The following excellent artcle on stress by Eric Wargo seems to have appeared in part in several places(including The Hindu), often without acknowledgement. Conclusion:
" So Nietzsche’s strenuous view of life, “whatever doesn’t kill me makes me stronger,” just plain isn’t true. Stressors that don’t kill you in the short run may yet shorten your life or drastically lessen its quality.
But quit your moping and look on the bright side: The newly refined science of stress could lead to new drug therapies that can control stress or inhibit its effects on health. Also, depression and anxiety are not only results of stress, but also causes, and existing therapeutic and medical treatments for these conditions can help change how people perceive threats, put their life challenges in context, and cut stressors down to manageable size. The cycle doesn’t have to be vicious, in other words.
What’s more, the confirmation that the mind directly affects the body can work as much in our favor as it does to our detriment, as the personality-and-stress research above indicates. As APS Fellow Carol Dweck, Stanford University, has argued, personality is mutable (see Herbert, 2007); if our outlooks and beliefs about ourselves can be changed, so (theoretically) can our vulnerability to life’s slings and arrows.

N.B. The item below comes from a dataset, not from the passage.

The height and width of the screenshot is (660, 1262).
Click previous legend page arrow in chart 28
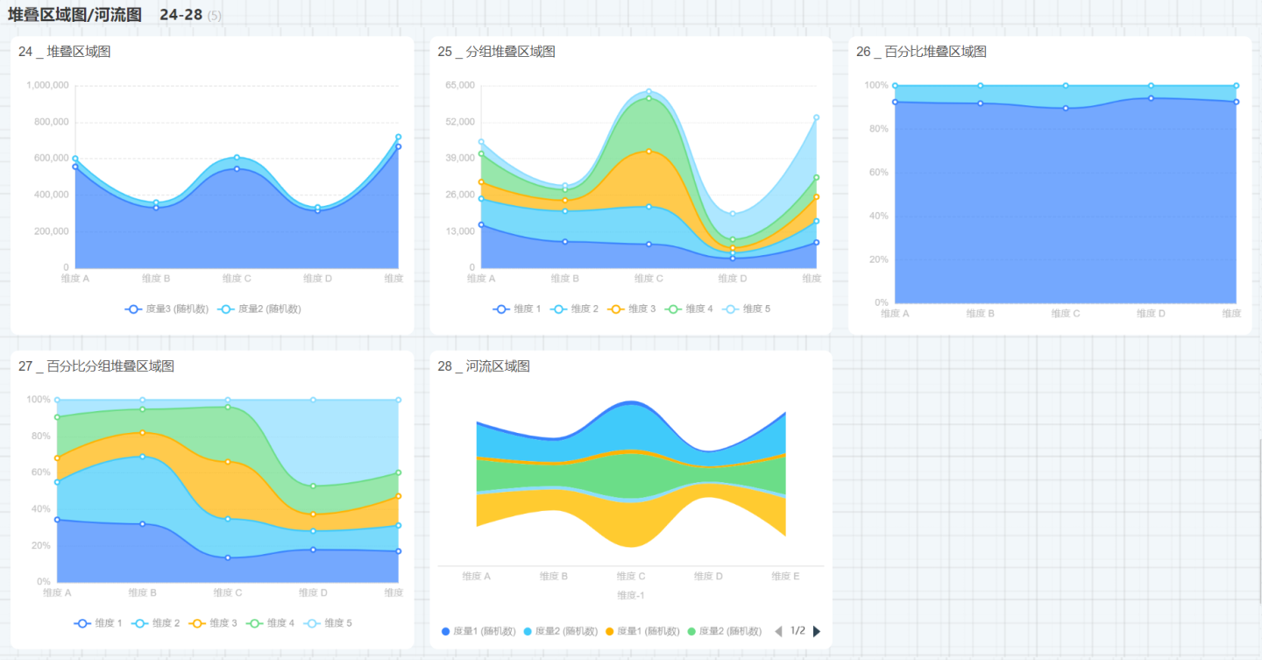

The bottom line: Stress is not inevitable. Even with more than one’s fair share of vulnerability genes, there’s plenty of room to take one’s life and one’s mind in a less stressful direction. Relaxation techniques such as meditation and yoga, for example, have been confirmed to quell stress demons. Even if you are a determined workaholic glued to your cell phone or a fearful and angry urban neurotic like Woody Allen, stress-reduction methods are readily available to cope with stress in the short term and even alter perceptions of stressors in the long term.
Meyer Friedman, co-discoverer of the link between “Type A” behavior and heart disease, is a case in point. A self-described Type-A personality, Friedman wound up suffering a heart-attack at age 55. He made the conscious choice to change his ways in accordance with his own discoveries — including following his own prescription by reading the classics. To get more in touch with his slow, patient, and creative side, he read Proust’s languid seven-volume opus Remembrance of Things Past three times. In short, he trained himself to relax and enjoy life, and he had the last laugh at stress by living to the ripe old age of 90. "
Eric Wargo is the Managing Editor of "Psychological Science in the Public Interest", and has written popular pieces on Daniel Gilbert, Philip Zimbardo and others.